◆ **Provided passage**:
>>>>>

In general, cat scratches cause superficial skin lesions, which can become infected if first aid is not given. Also, various germs can reach the body that can cause infectious diseases like rabies, cat scratch fever, or tetanus.

Here are the initial steps to treat a cat scratch before you seek medical attention.

1. Wash the Area With Soap and Water

Wash the wound with water and soap for complete cleaning. It is recommended to let the water flow over the wound even if the skin does not seem to be perforated. Keep the affected area under running water for a few minutes.

If there are debris or foreign objects in the wound, such as hair, dirt, or other fragments, remove them carefully.

Soapy water
Image Credit: aga7ta, Shutterstock

2. Apply Pressure to Stop the Bleeding

If bleeding is present, apply pressure using a sterile compress or a clean cloth (towel, t-shirt, etc.). If possible, wear latex or rubber gloves to protect yourself and prevent infection.

If the bleeding is severe, apply a sterile bandage to the wound, and press firmly. The dressing should be changed as often as necessary so it does not become soaked with blood. You should seek urgent medical care.


3. Apply Antiseptic Ointment

After drying the wound/stopping bleeding, apply an antiseptic cream/ointment, and cover it with a sterile gauze pad or a clean cloth.

If the bleeding does not show signs of stopping, postpone the application of the cream and continue to apply pressure with a bandage.

<<<<<

◆ **Stored data**:
>>>>>

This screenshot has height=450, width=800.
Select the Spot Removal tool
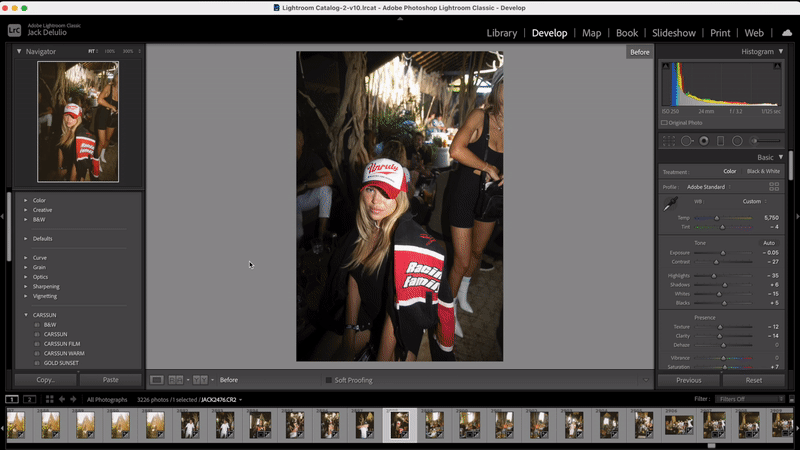click(x=686, y=141)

<<<<<

◆ **Set of tasks**:
1: Transcribe everything in the cat scratch text from "In general, cat" down to "remove them carefully.".
2: Decide whether each statement agrees with the cat scratch text, answering yes or no and quoting the words that settle it: (a) The wound should be kept under running water for a few minutes. (b) Antiseptic cream should be applied while the wound is still bleeding heavily. (c) Latex or rubber gloves are suggested when applying pressure to the bleeding.
Work from the cat scratch first-aid text alone, not the listing.

◆ **Task answers**:
1:
In general, cat scratches cause superficial skin lesions, which can become infected if first aid is not given. Also, various germs can reach the body that can cause infectious diseases like rabies, cat scratch fever, or tetanus.

Here are the initial steps to treat a cat scratch before you seek medical attention.

1. Wash the Area With Soap and Water

Wash the wound with water and soap for complete cleaning. It is recommended to let the water flow over the wound even if the skin does not seem to be perforated. Keep the affected area under running water for a few minutes.

If there are debris or foreign objects in the wound, such as hair, dirt, or other fragments, remove them carefully.

2:
(a) Yes: "Keep the affected area under running water for a few minutes."
(b) No: "If the bleeding does not show signs of stopping, postpone the application of the cream and continue to apply pressure with a bandage."
(c) Yes: "If possible, wear latex or rubber gloves to protect yourself and prevent infection."